Ten Tucson arts groups were awarded a combined $285,000 in National Endowment for the Arts grants on Wednesday, including a total of $75,000 to the organizers of Tucson Meet Yourself.

Tucson Chamber Artists professional choir snagged $40,000 to help cover travel expenses for a concert it will perform at New York City’s Lincoln Center on Sept. 11 — the day its CD “Far in the Heavens: Choral Music of Stephen Paulus” is released nationwide. The album includes “Prayers and Remembrances,” a piece the ensemble commissioned from Paulus to commemorate the 10th anniversary of the 9/11 terrorist attacks in 2011.

Paulus, a nationally known composer based in Minnesota, died in October, 15 months after suffering a devastating stroke. He had been in Tucson in May 2013 recording the CD with the choir three months before he fell ill.

Southwest Folklife Alliance, formed last summer as the parent of Tucson Meet Yourself, received $35,000 to put on the 2015 Tucson Meet Yourself folk life festival Oct. 9 to 11 and another $40,000 to help launch its statewide programs that include creating a folk-arts apprenticeship program and growing an online archive of documented folk artists and regional folklife practices.

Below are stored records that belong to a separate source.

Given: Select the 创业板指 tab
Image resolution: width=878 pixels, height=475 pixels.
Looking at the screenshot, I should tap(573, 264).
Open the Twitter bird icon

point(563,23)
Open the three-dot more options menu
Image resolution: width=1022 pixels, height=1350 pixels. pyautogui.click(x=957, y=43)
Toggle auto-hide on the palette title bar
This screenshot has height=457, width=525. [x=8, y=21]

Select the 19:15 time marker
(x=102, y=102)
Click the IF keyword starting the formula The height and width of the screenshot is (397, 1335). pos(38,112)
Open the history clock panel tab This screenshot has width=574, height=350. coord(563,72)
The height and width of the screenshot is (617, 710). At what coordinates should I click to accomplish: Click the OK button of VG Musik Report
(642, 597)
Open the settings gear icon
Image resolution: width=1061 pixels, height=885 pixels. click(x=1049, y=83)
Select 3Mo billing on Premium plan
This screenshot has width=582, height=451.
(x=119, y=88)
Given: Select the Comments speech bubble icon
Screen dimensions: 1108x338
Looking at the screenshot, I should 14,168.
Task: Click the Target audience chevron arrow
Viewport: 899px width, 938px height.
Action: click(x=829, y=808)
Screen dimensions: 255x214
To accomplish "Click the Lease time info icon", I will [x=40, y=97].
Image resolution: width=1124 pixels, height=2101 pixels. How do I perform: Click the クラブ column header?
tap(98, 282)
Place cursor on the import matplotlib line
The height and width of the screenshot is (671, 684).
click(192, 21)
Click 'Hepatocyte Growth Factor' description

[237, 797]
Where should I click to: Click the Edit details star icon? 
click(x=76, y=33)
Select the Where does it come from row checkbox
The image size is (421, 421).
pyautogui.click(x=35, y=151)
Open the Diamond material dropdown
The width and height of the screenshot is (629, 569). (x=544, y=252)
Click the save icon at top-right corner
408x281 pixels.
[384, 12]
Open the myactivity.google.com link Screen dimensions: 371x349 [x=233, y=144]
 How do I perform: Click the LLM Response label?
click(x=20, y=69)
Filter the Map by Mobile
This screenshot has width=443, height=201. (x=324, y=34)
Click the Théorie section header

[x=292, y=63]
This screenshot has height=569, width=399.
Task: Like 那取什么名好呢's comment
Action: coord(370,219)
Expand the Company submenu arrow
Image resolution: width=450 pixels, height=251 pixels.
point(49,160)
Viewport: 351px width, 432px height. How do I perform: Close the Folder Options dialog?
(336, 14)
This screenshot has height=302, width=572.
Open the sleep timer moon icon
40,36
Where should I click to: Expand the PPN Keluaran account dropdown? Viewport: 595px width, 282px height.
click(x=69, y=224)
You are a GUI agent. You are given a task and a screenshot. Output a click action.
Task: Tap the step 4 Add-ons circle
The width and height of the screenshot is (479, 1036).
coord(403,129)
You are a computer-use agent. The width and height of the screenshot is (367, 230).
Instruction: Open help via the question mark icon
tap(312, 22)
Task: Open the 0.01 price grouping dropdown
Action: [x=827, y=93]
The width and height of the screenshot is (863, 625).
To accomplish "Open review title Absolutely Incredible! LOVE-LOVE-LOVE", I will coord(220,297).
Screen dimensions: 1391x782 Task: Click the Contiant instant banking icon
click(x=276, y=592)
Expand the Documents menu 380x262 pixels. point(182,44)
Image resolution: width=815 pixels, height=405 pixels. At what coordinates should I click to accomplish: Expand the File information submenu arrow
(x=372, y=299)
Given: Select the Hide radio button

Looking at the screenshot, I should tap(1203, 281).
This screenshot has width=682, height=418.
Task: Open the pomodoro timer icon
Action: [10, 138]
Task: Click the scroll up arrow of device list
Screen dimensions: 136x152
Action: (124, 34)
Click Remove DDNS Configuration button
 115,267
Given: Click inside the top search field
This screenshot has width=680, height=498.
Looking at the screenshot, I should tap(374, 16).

“It’s huge. I cannot underestimate the support and what that means and the commitment,” said Maribel Alvarez, the alliance’s executive program director and an associate professor at the University of Arizona. “These grants nationally always look at the level of local support.”

Southwest Folklife Alliance is housed at the UA’s downtown campus under the College of Social and Behavioral Sciences umbrella. However, it is not funded by the university, said Alvarez, who teaches regional culture.

The alliance’s goal is to take the original intent of Tucson Meet Yourself — celebrating the area’s cultural diversity — to communities outside of Tucson.

“I think what we’ve done with this kind of support is to reaffirm Tucson Meet Yourself as the premiere folk life event in the West,” Alvarez said. “A folk life event that doesn’t import talent but actually highlights what is here and our diversity.”

The Folklife Alliance has been designated as the state’s NEA partner for folk life programs, Alvarez said.

Eric Holtan, Tucson Chamber Artists founder and music director, said he plans to bring 60 musicians to New York City in September for the Stephen Paulus CD concert. It will be held Sept. 11 in Lincoln Center’s Alice Tully Hall, a venue that can seat 1,100. The group will release its CD, being distributed nationally by San Francisco’s Reference Recordings, on the same day.

Holtan said the trip will cost $200,000. In addition to the NEA grant, the choir has raised $75,000 in donations and is getting additional funding from arts philanthropist Dorothy Vanek, who sponsored the “Prayers and Remembrances” commission.

Tucson Chamber Artists changed its name in March to True Concord Voices and Orchestra — True Concord for short.